__TASK PROMPT__. Each entry below is to be duplicated verbatim.

__AVAILABLE DATA__.
<<<<

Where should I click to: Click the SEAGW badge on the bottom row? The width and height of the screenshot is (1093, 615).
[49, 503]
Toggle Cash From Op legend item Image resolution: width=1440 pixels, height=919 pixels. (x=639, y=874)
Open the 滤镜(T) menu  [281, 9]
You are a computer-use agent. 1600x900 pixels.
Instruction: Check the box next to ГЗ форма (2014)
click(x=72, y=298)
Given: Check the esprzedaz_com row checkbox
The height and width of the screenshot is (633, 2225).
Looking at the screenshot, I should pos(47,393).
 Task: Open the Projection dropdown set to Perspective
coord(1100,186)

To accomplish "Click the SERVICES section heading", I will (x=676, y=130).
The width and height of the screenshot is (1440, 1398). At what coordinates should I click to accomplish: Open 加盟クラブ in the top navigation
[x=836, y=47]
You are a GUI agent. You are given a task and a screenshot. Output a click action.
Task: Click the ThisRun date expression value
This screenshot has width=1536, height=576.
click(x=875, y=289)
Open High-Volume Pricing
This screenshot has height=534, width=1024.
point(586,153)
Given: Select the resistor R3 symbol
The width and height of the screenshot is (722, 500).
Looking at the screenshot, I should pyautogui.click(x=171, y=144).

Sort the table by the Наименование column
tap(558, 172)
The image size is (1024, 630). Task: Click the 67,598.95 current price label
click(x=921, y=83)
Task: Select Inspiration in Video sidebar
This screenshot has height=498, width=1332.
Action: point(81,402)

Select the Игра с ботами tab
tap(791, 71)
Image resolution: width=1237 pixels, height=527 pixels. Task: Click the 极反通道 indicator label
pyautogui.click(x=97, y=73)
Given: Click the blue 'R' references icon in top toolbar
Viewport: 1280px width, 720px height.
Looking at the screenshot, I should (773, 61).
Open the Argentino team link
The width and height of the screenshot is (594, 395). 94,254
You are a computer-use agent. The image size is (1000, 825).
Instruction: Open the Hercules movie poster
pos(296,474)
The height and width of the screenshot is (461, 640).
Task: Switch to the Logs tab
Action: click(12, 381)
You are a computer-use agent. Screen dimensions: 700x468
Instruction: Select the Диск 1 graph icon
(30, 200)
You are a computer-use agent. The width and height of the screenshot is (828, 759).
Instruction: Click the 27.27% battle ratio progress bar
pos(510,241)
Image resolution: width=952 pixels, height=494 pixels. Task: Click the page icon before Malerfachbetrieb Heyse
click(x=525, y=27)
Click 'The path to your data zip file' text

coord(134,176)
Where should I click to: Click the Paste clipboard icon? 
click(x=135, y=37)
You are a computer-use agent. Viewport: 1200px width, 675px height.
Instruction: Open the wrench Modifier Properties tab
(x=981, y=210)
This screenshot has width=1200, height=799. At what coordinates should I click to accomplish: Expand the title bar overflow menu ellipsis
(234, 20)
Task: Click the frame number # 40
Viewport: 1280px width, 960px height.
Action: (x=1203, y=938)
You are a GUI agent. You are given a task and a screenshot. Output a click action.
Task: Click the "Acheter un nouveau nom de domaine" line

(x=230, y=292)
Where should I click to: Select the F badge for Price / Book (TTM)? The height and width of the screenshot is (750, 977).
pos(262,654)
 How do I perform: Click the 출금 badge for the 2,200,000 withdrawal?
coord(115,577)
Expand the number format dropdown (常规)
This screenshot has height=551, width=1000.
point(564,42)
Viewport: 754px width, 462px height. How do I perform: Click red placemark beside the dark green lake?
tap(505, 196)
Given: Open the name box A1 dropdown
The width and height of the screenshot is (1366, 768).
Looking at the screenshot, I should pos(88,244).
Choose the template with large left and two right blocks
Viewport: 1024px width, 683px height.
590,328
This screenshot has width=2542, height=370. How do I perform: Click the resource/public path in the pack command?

>>>>

__SOLUTION FOR THIS PROBLEM__.
Where should I click to: Click the SEAGW badge on the bottom row? The width and height of the screenshot is (1093, 615).
[49, 503]
Toggle Cash From Op legend item Image resolution: width=1440 pixels, height=919 pixels. (x=639, y=874)
Open the 滤镜(T) menu  [281, 9]
You are a computer-use agent. 1600x900 pixels.
Instruction: Check the box next to ГЗ форма (2014)
click(x=72, y=298)
Given: Check the esprzedaz_com row checkbox
The height and width of the screenshot is (633, 2225).
Looking at the screenshot, I should pos(47,393).
 Task: Open the Projection dropdown set to Perspective
coord(1100,186)

To accomplish "Click the SERVICES section heading", I will (x=676, y=130).
The width and height of the screenshot is (1440, 1398). At what coordinates should I click to accomplish: Open 加盟クラブ in the top navigation
[x=836, y=47]
You are a GUI agent. You are given a task and a screenshot. Output a click action.
Task: Click the ThisRun date expression value
This screenshot has width=1536, height=576.
click(x=875, y=289)
Open High-Volume Pricing
This screenshot has height=534, width=1024.
point(586,153)
Given: Select the resistor R3 symbol
The width and height of the screenshot is (722, 500).
Looking at the screenshot, I should pyautogui.click(x=171, y=144).

Sort the table by the Наименование column
tap(558, 172)
The image size is (1024, 630). Task: Click the 67,598.95 current price label
click(x=921, y=83)
Task: Select Inspiration in Video sidebar
This screenshot has height=498, width=1332.
Action: point(81,402)

Select the Игра с ботами tab
tap(791, 71)
Image resolution: width=1237 pixels, height=527 pixels. Task: Click the 极反通道 indicator label
pyautogui.click(x=97, y=73)
Given: Click the blue 'R' references icon in top toolbar
Viewport: 1280px width, 720px height.
Looking at the screenshot, I should (773, 61).
Open the Argentino team link
The width and height of the screenshot is (594, 395). 94,254
You are a computer-use agent. The image size is (1000, 825).
Instruction: Open the Hercules movie poster
pos(296,474)
The height and width of the screenshot is (461, 640).
Task: Switch to the Logs tab
Action: click(12, 381)
You are a computer-use agent. Screen dimensions: 700x468
Instruction: Select the Диск 1 graph icon
(30, 200)
You are a computer-use agent. The width and height of the screenshot is (828, 759).
Instruction: Click the 27.27% battle ratio progress bar
pos(510,241)
Image resolution: width=952 pixels, height=494 pixels. Task: Click the page icon before Malerfachbetrieb Heyse
click(x=525, y=27)
Click 'The path to your data zip file' text

coord(134,176)
Where should I click to: Click the Paste clipboard icon? 
click(x=135, y=37)
You are a computer-use agent. Viewport: 1200px width, 675px height.
Instruction: Open the wrench Modifier Properties tab
(x=981, y=210)
This screenshot has width=1200, height=799. At what coordinates should I click to accomplish: Expand the title bar overflow menu ellipsis
(234, 20)
Task: Click the frame number # 40
Viewport: 1280px width, 960px height.
Action: (x=1203, y=938)
You are a GUI agent. You are given a task and a screenshot. Output a click action.
Task: Click the "Acheter un nouveau nom de domaine" line

(x=230, y=292)
Where should I click to: Select the F badge for Price / Book (TTM)? The height and width of the screenshot is (750, 977).
pos(262,654)
 How do I perform: Click the 출금 badge for the 2,200,000 withdrawal?
coord(115,577)
Expand the number format dropdown (常规)
This screenshot has height=551, width=1000.
point(564,42)
Viewport: 754px width, 462px height. How do I perform: Click red placemark beside the dark green lake?
tap(505, 196)
Given: Open the name box A1 dropdown
The width and height of the screenshot is (1366, 768).
Looking at the screenshot, I should pos(88,244).
Choose the template with large left and two right blocks
Viewport: 1024px width, 683px height.
590,328
This screenshot has width=2542, height=370. How do I perform: Click the resource/public path in the pack command?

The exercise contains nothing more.